Judiciario
Empresário que lavou dinheiro é condenado a 39 anos de prisão
A Justiça de Mato Grosso condenou o empresário Gleisy Ferreira de Souza, proprietário da Propel Comércio de Materiais, a 39 anos de prisão, em regime inicial fechado pelo crime de lavagem de dinheiro.

Valores que […] foram utilizados para pagamentos de dividas de João Emanuel , inclusive desejos e ostentações como a aquisição de um Porsche
Condenação é proveniente da Operação Aprendiz e refere-se ao desvio de mais de R$ 1 milhão em um contrato firmado com a Câmara de Cuiabá em 2013, quando o ex-vereador João Emanuel era o presidente.
A decisão é assinada pelo juiz João Filho de Almeida Portela, da 7ª Vara Criminal de Cuiabá, e foi publicada nesta quinta-feira (5). O empresário poderá recorrer em liberdade.
De acordo com a denúncia do Ministério Público Estadual (MPE), o desvio ocorria na simulação de entrega de materiais de serviços gráficos pela empresa à Câmara de Vereadores.
Gleisy, segundo a denúncia, promovia a emissão de diversos cheques que eram sacados ou trocados por valores em espécie e entregues a João Emanuel com a aparência de licitude.
Ainda conforme o MPE, o ex-presidente da Câmara usou o dinheiro para pagar dívida e “desejos e ostentações” como a aquisição de um Porsche.
“Menciona a propositura de outra demanda em desfavor da pessoa aqui denunciada com o apontamento de desvios de mais de um milhão e meio de reais, valores que, segundo o MPE, foram utilizados para pagamentos de dividas de João Emanuel Moreira Lima, inclusive desejos e ostentações como a aquisição de um Porsche/Boxster Conversível Esporte, e de despesas da Propel Comercio de Materiais Ltda Me de propriedade do denunciado Gleysi de Souza”, consta na decisão.
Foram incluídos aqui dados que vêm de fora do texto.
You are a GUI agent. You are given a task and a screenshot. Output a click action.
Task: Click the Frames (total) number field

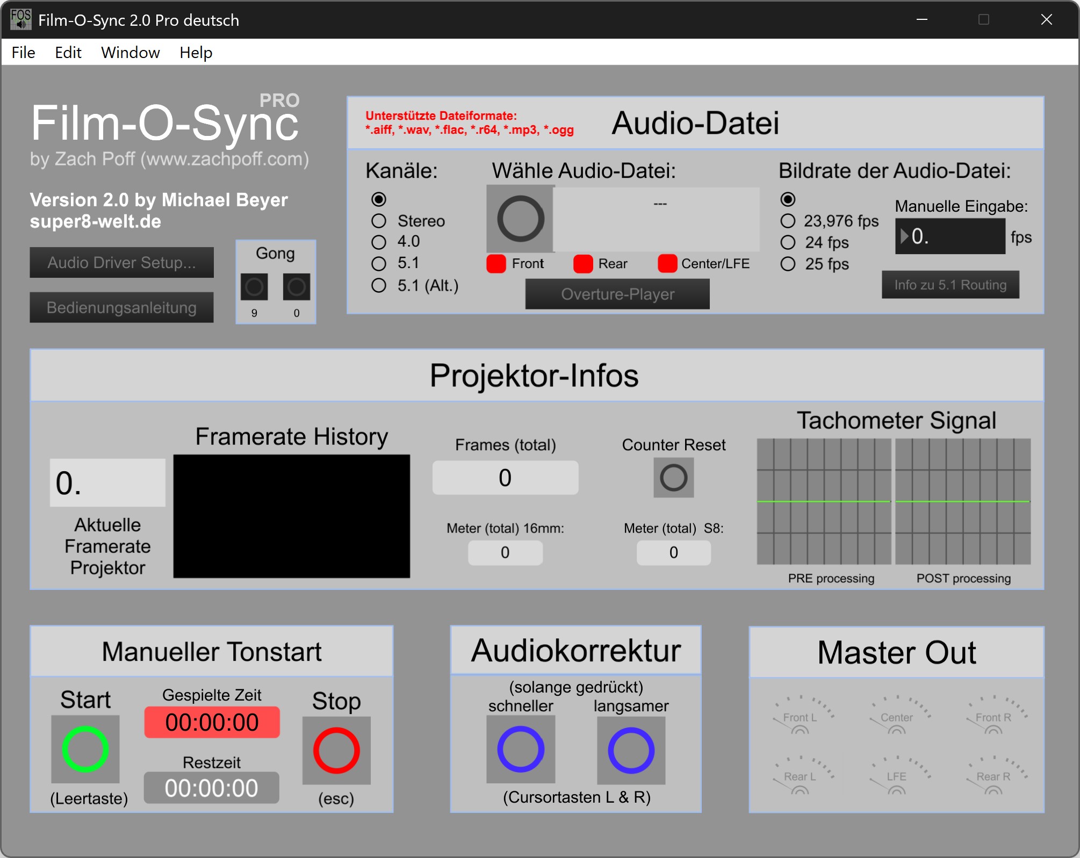[x=505, y=478]
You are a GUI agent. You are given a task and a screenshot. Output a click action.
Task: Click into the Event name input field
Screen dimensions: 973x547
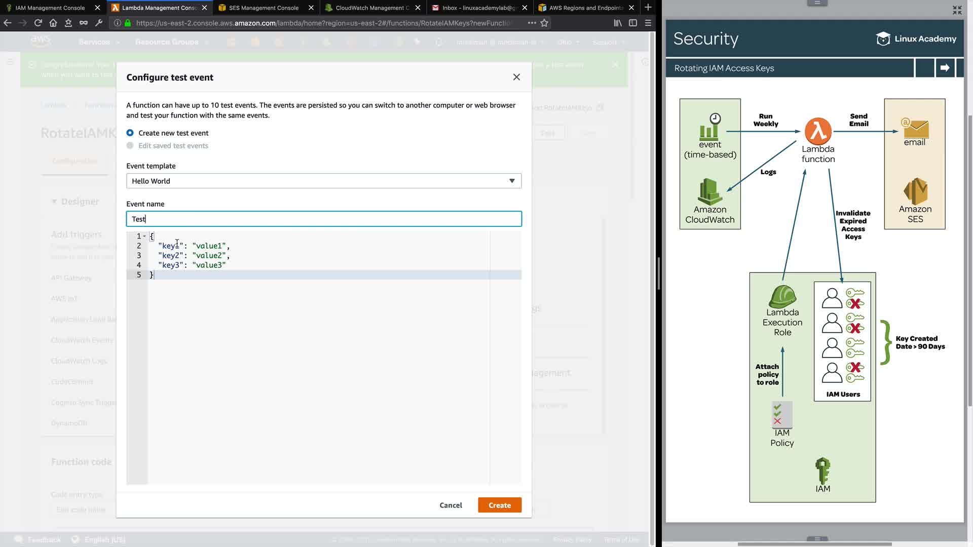point(323,219)
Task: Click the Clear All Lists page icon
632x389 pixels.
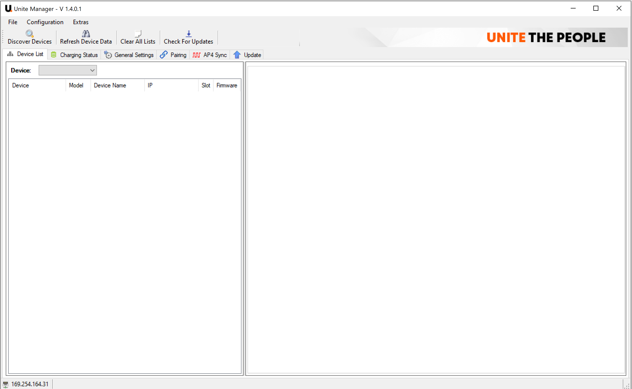Action: click(x=138, y=33)
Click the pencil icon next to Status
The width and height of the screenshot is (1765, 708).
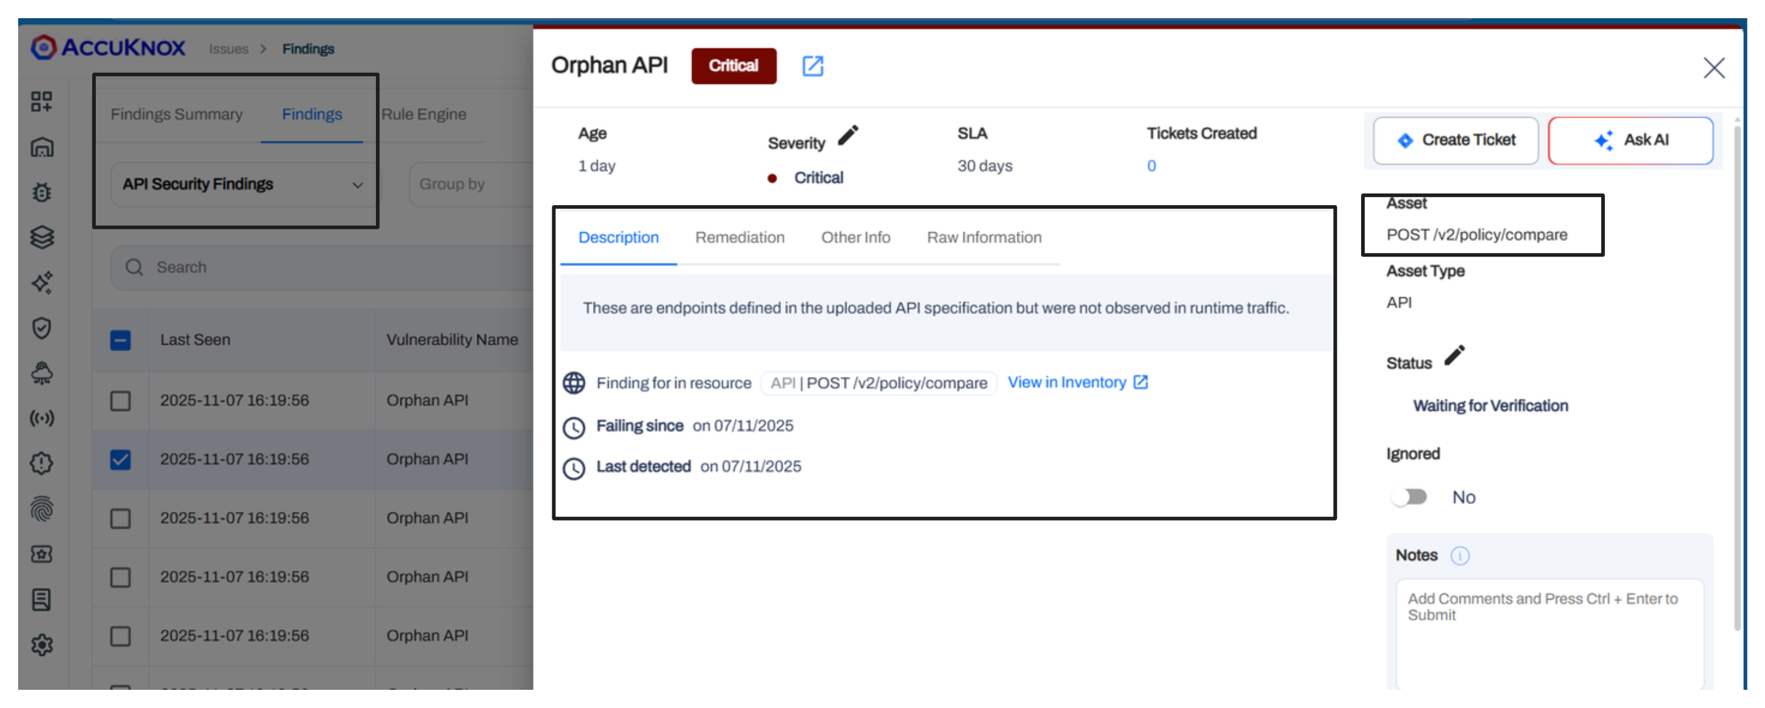click(x=1454, y=355)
Na decisão, o juiz afirmou que há provas documentais que o empresário fez os depósitos e a seguida emissão de cheques, visando ocultar valores produtos de crime, em 13 oportunidades.
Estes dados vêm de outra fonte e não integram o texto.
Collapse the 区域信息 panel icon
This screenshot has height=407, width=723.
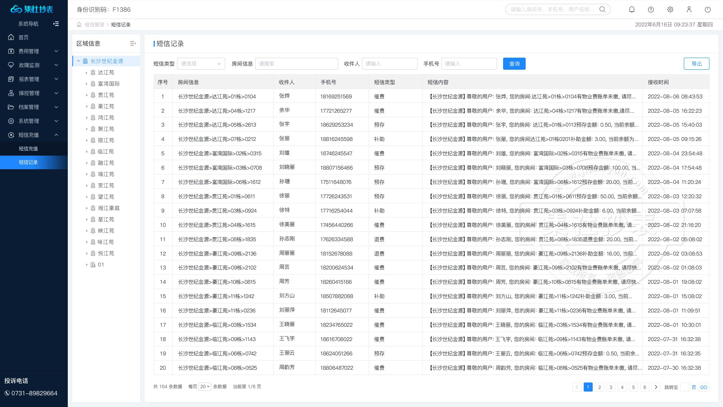pos(133,43)
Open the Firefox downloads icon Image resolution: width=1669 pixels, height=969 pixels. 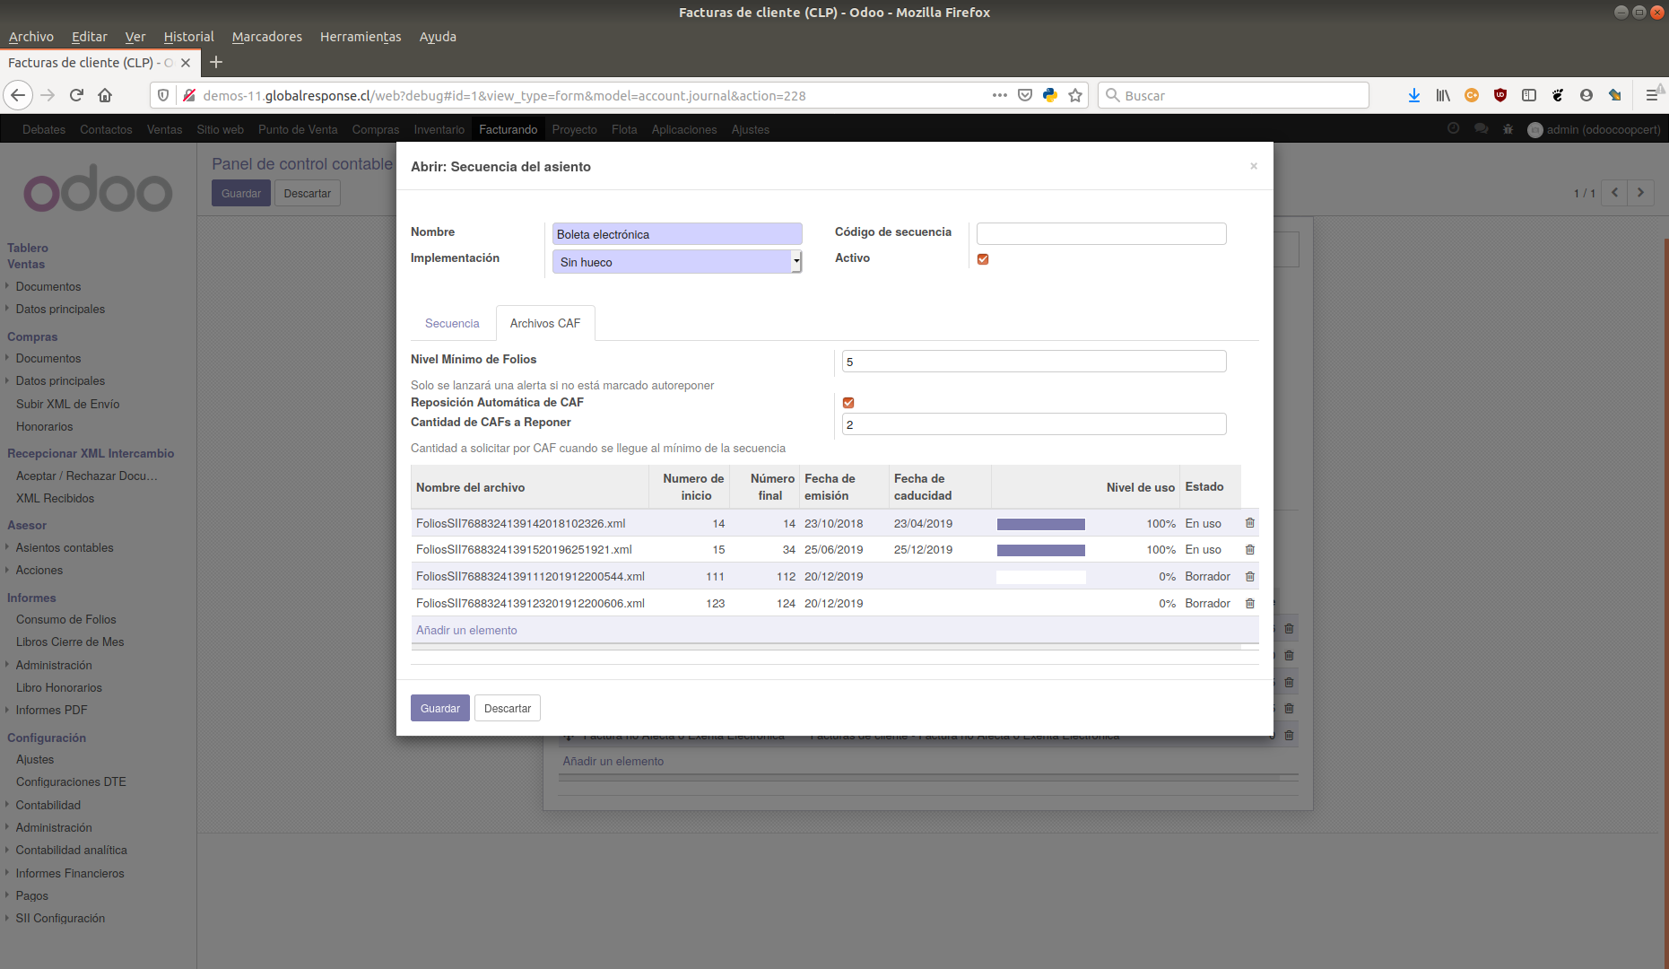pyautogui.click(x=1414, y=95)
“O vulto dessas operações e a repetição de todas elas, bem assim as estratagemas realizadas fazem caracterização lavagem de capitais frente a uma atuação concertada desse acusado para o fim especifico de branquear valores ilícitos”, escreveu.
“Quanto à lavagem de capitais fica evidente que, através de um sistema de difusão e espalhamento de valores penalmente ilícitos através também do uso de empresas e de testas de ferro, os acusados acima receberem importância e disseminaram como se licitas fossem”, decidiu.
João Emanuel foi condenado em um processo separado a 13 anos e 04 meses de prisão, em regime fechado, porém, conseguiu reduzir a pena para 6 anos e 8 meses, em regime semiaberto.